Ryan Kele Waples:
This thesis covers work on three basic concepts in population genetics: relatedness, admixture, and linkage disequilibrium, and contains both new statistical methods as well as application of recently published methods to better understand the recent human past in Greenland.
The ﬁrst manuscript included in this thesis addresses a gap in the availability of methods to infer rela-tedness with limited data. Relatedness matters for all aspects of population genetics, but most methods to infer relatedness rely on the availability of population allele frequencies and accurate genotype data. We present a method that can infer close familial relationships without relying on estimates of popula-tion allele frequencies, and directly from low-depth (4x) sequencing data without genotype calling. It requires genetic data from only two individuals and has the potential to expand the number of studies able to infer relatedness despite limited data.
In the second manuscript we examine the history of contact between the Greenlandic Inuit and Eu-ropeans from a genetic perspective. The current population of Greenland has experienced substantial gene ﬂow from Europe, but the European source countries of this ancestry was genetically unknown. There is a tight historical relationship between Greenland and Denmark, but there is also a history of DanoNorwegian and German missionaries, Dutch whalers, as well as other European contact with Greenland. Using dense SNP array data from Greenlanders and Europeans we identify Denmark as the primary source of European ancestry in Greenland, and quantify the ancestry contribution from 14 different European countries. We discuss in detail how these results reﬂect the history of Green-land/European contact.

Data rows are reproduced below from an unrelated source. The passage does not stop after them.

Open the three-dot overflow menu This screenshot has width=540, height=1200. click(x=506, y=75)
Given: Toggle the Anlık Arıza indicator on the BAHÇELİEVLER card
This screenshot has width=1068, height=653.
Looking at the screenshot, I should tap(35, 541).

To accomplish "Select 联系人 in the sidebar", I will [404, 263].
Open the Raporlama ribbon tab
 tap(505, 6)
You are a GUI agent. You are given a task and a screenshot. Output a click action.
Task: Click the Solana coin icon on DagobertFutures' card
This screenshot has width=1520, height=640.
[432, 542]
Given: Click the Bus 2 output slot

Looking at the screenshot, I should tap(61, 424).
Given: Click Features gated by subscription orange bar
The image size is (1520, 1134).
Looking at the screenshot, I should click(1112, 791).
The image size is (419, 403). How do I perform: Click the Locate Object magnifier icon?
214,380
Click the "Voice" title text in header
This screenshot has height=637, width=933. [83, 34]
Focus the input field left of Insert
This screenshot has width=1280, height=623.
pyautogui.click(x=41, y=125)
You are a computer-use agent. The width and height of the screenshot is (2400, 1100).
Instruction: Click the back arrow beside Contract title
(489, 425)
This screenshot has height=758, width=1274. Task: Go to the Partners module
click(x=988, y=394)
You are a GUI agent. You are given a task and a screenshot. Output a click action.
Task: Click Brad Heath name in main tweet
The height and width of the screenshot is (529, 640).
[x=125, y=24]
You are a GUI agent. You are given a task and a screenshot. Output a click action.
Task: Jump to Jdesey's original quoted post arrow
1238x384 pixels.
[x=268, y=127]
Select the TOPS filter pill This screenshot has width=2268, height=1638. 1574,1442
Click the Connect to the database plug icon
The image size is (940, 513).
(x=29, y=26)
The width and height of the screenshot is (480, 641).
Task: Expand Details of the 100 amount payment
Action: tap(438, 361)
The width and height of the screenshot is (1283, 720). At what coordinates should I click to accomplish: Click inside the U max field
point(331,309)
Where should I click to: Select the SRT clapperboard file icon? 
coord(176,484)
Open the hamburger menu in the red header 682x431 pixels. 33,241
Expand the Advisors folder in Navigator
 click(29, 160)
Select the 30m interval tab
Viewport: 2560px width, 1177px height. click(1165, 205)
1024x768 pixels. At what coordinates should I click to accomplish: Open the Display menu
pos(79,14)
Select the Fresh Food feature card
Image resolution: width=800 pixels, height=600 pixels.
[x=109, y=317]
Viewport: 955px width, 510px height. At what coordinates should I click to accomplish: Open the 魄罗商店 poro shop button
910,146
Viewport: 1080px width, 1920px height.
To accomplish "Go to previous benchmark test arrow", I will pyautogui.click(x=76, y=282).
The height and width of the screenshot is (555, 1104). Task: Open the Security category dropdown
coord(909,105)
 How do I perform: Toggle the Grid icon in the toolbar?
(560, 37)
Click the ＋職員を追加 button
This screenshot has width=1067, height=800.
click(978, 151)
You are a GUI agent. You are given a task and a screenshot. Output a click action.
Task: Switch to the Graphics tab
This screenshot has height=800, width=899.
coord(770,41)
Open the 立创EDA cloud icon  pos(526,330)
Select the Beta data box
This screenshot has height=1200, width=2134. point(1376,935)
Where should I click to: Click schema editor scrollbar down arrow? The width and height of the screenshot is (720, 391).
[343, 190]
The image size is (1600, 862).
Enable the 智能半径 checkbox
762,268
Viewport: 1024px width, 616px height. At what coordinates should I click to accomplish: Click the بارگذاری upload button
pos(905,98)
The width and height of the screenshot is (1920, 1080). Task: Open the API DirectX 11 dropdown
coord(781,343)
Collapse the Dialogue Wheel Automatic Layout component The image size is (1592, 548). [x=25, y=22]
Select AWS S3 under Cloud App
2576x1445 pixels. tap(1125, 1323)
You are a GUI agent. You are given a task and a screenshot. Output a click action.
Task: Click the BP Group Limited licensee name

In the third and last manuscript we present a software tool for estimating linkage disequilibrium (LD) in admixed populations. The LD in a population is affected by many aspects of the populations history, including effective population size and past admixture. LDadmix estimates the two-locus haplotype frequencies within the source ancestries of a recently admixed population. These two-locus haplotype frequencies reﬂect the LD within each ancestry source prior to the admixture event. Through simulations and application to real data, we show that LDadmix can recover LD patterns in different admixture scenarios and also infer an elevated LD decay curve for the ancestral American ancestry, a signal that was previously masked by recent African and European admixture. Together, these manuscripts highlight the continuing need for genetic methods that can be applied in the challenging and data-limited scenarios that will continue to be frequent in biology despite the recent expansion of available genetic data. They also highlight how new insights can be gained about different populations, like the Greenlandic, when such methods are developed and applied.